The inventor? A computer scientist at Pittsburgh’s Carnegie Mellon University, Scott Fahlman. CNN reported that in 1982, Fahlman wrote, “I propose the following character sequence for joke markers: :-). Read it sideways.”


You can thank us for Bingo

Bingo was born in the early 1920s in and around Pittsburgh. A guy named Hugh J. Ward was the creator and began running the game at carnivals. He took it nationwide and wrote a book of Bingo rules in 1933.


We invented pull tabs on cans

Beer cans have never been the same: Alcoa in 1962 developed the world’s first pull tabs on cans in Pittsburgh. They were first used by Pittsburgh’s Iron City Brewery.


All residents of Erie can fit in Beaver Stadium

Penn State’s football Beaver Stadium holds 106,572. That’s more than the population of the state’s fourth-largest city, Erie, with 99,475, and just a bit below No. 3 city Allentown (an estimated 120,207).


From Polka King to Ponzi scheme

Jan Lewan settled in Hazleton after immigrating from Poland and became known as the Polka King. He won a Grammy nomination, loyal fans and regular gigs at Bethlehem’s Musikfest, the Allentown Fair and shows in the Taj Mahal Casino in Atlantic City. Fans followed the singer and bandleader on sightseeing trips to Europe and gave him their retirement money to invest. But his investment plans turned into a Ponzi scheme, and he was unable to repay nearly $5 million to people in 21 states. Jack Black portrays Lewan in a movie, “The Polka King,” which debuted in 2017 at the Sundance Film Festival.


Small town, big corporate scandal

The northern Pennsylvania borough of Coudersport (population about 2,500) was the headquarters of Adelphia Communications Corp., the sixth-largest cable company in the country. It was founded as a small operation in 1952 by John Rigas, and he and his sons built it into a national player through acquisitions. It all came crashing down in 2002 when Rigas, then 78, was arrested and handcuffed. He and other executives were accused of using company money for their own use. For instance, they were accused of using company jets for private trips such as an African safari and borrowing billions of dollars for their closely held companies. Adelphia sold its assets and no longer exists as a cable provider.


Gravity Hill in Bedford County

So-called gravity hills can be found throughout the world. These are places where objects appear to roll uphill. They’re optical illusions, but that doesn’t take away from the fun. Bedford County is so proud of its hill that it will even send you a brochure with directions on finding it. The point is to go there, put your vehicle in neutral and experience the strange sensation of it seeming to slowly roll uphill.

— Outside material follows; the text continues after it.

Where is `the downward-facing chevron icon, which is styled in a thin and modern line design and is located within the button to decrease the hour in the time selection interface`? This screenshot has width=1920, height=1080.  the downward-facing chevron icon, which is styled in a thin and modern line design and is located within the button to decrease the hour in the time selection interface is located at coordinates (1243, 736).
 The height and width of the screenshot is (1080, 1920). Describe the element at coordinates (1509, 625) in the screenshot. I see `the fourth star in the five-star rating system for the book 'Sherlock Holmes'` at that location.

Prisoners living better than the president

Eastern State Penitentiary in Philadelphia was based on a new model for prison reform: “a true penitentiary, a prison designed to create genuine regret and penitence in the criminal’s heart," according to Eastern State's website. "The concept grew from Enlightenment thinking, but no government had successfully carried out such a program.” The idea was to abandon corporal punishment and ill treatment. It was one of the most expensive American buildings when it opened in 1829. Each prisoner had a private cell, centrally heated, with running water, a flush toilet and a skylight. As its website pointed out: “This was in an age when the White House, with its new occupant Andrew Jackson, had no running water and was heated with coal-burning stoves.”


Sheppton mine disaster and cannibalism song ‘Timothy’

Well, this is just weird and creepy. In 1970, songwriter Rupert Holmes had his first hit with “Timothy,” which tells the story of three men trapped in a mine. To survive, two of them resort to cannibalism and eat the third, named Timothy. Holmes, who would go on to later write the No. 1 “Escape (The Pina Colada Song),” said he set out to write a song that would be banned from radio. His thinking: Any publicity is good. It worked, and the song peaked at No. 17. His band, The Buoys, was from Scranton-Wilkes Barre area. Some have linked the song to the 1963 Sheppton mine cave-in, outside Hazleton. There, three anthracite coal miners were trapped, and two were rescued after 14 days underground. Holmes said he didn’t learn about Sheppton until after the song became a hit.